Stored items:
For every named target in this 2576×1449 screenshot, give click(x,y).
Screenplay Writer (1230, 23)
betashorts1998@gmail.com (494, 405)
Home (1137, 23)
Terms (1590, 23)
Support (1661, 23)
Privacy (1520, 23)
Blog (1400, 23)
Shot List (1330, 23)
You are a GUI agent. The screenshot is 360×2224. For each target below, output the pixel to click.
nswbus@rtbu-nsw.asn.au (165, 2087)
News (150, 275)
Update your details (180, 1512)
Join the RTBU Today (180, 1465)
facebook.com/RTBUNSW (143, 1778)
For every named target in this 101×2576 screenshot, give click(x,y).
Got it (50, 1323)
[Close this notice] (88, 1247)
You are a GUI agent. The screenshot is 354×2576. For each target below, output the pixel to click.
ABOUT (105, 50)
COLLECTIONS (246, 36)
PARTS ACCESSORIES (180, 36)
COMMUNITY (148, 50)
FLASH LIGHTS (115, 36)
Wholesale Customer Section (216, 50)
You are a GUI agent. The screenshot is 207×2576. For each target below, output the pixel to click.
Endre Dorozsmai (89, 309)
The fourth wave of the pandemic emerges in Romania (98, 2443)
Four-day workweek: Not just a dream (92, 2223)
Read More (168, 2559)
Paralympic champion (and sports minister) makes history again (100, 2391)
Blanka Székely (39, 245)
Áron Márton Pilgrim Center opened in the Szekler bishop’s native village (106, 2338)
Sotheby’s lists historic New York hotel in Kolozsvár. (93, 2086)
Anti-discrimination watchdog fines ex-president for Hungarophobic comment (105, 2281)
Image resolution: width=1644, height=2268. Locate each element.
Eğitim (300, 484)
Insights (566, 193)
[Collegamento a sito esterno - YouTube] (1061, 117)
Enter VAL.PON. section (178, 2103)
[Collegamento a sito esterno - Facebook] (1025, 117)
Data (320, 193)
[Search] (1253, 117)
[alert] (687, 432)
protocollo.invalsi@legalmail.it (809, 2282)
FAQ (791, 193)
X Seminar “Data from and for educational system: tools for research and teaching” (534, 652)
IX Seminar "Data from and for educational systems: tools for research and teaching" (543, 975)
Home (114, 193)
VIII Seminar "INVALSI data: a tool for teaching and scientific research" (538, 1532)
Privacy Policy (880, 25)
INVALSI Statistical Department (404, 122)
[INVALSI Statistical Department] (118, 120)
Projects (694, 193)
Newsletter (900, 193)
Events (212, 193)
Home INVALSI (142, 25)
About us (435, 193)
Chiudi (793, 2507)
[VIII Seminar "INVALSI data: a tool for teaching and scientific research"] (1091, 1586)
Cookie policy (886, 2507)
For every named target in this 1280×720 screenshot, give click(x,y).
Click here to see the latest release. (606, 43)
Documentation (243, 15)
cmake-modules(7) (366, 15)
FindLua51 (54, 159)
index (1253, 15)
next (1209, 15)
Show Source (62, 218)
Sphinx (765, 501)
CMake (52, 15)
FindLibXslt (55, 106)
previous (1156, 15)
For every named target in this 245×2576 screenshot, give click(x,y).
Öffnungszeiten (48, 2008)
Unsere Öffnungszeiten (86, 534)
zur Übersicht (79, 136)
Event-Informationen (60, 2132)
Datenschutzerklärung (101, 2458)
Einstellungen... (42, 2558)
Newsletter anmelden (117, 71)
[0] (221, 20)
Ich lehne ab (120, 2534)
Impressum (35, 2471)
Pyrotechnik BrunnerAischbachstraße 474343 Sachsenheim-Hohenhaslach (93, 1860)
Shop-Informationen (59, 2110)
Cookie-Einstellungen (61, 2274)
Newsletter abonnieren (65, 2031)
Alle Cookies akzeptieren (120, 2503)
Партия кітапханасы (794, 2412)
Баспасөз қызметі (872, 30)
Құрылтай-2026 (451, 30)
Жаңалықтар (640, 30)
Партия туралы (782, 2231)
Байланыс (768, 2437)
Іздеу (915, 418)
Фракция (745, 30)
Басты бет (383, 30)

▸ WHAT YOU WILL DO
Please retype all of the lines above exactly as they stand.

▸ WRITTEN ANSWER
For every named target in this 2576×1449 screenshot, give click(x,y).
Screenplay Writer (1230, 23)
betashorts1998@gmail.com (494, 405)
Home (1137, 23)
Terms (1590, 23)
Support (1661, 23)
Privacy (1520, 23)
Blog (1400, 23)
Shot List (1330, 23)
You are a GUI agent. The screenshot is 360×2224. For each target below, output the pixel to click.
nswbus@rtbu-nsw.asn.au (165, 2087)
News (150, 275)
Update your details (180, 1512)
Join the RTBU Today (180, 1465)
facebook.com/RTBUNSW (143, 1778)
For every named target in this 101×2576 screenshot, give click(x,y).
Got it (50, 1323)
[Close this notice] (88, 1247)
You are a GUI agent. The screenshot is 354×2576. For each target below, output the pixel to click.
ABOUT (105, 50)
COLLECTIONS (246, 36)
PARTS ACCESSORIES (180, 36)
COMMUNITY (148, 50)
FLASH LIGHTS (115, 36)
Wholesale Customer Section (216, 50)
You are a GUI agent. The screenshot is 207×2576. For each target below, output the pixel to click.
Endre Dorozsmai (89, 309)
The fourth wave of the pandemic emerges in Romania (98, 2443)
Four-day workweek: Not just a dream (92, 2223)
Read More (168, 2559)
Paralympic champion (and sports minister) makes history again (100, 2391)
Blanka Székely (39, 245)
Áron Márton Pilgrim Center opened in the Szekler bishop’s native village (106, 2338)
Sotheby’s lists historic New York hotel in Kolozsvár. (93, 2086)
Anti-discrimination watchdog fines ex-president for Hungarophobic comment (105, 2281)
Image resolution: width=1644, height=2268. Locate each element.
Eğitim (300, 484)
Insights (566, 193)
[Collegamento a sito esterno - YouTube] (1061, 117)
Enter VAL.PON. section (178, 2103)
[Collegamento a sito esterno - Facebook] (1025, 117)
Data (320, 193)
[Search] (1253, 117)
[alert] (687, 432)
protocollo.invalsi@legalmail.it (809, 2282)
FAQ (791, 193)
X Seminar “Data from and for educational system: tools for research and teaching” (534, 652)
IX Seminar "Data from and for educational systems: tools for research and teaching" (543, 975)
Home (114, 193)
VIII Seminar "INVALSI data: a tool for teaching and scientific research" (538, 1532)
Privacy Policy (880, 25)
INVALSI Statistical Department (404, 122)
[INVALSI Statistical Department] (118, 120)
Projects (694, 193)
Newsletter (900, 193)
Events (212, 193)
Home INVALSI (142, 25)
About us (435, 193)
Chiudi (793, 2507)
[VIII Seminar "INVALSI data: a tool for teaching and scientific research"] (1091, 1586)
Cookie policy (886, 2507)
For every named target in this 1280×720 screenshot, give click(x,y).
Click here to see the latest release. (606, 43)
Documentation (243, 15)
cmake-modules(7) (366, 15)
FindLua51 (54, 159)
index (1253, 15)
next (1209, 15)
Show Source (62, 218)
Sphinx (765, 501)
CMake (52, 15)
FindLibXslt (55, 106)
previous (1156, 15)
For every named target in this 245×2576 screenshot, give click(x,y).
Öffnungszeiten (48, 2008)
Unsere Öffnungszeiten (86, 534)
zur Übersicht (79, 136)
Event-Informationen (60, 2132)
Datenschutzerklärung (101, 2458)
Einstellungen... (42, 2558)
Newsletter anmelden (117, 71)
[0] (221, 20)
Ich lehne ab (120, 2534)
Impressum (35, 2471)
Pyrotechnik BrunnerAischbachstraße 474343 Sachsenheim-Hohenhaslach (93, 1860)
Shop-Informationen (59, 2110)
Cookie-Einstellungen (61, 2274)
Newsletter abonnieren (65, 2031)
Alle Cookies akzeptieren (120, 2503)
Партия кітапханасы (794, 2412)
Баспасөз қызметі (872, 30)
Құрылтай-2026 (451, 30)
Жаңалықтар (640, 30)
Партия туралы (782, 2231)
Байланыс (768, 2437)
Іздеу (915, 418)
Фракция (745, 30)
Басты бет (383, 30)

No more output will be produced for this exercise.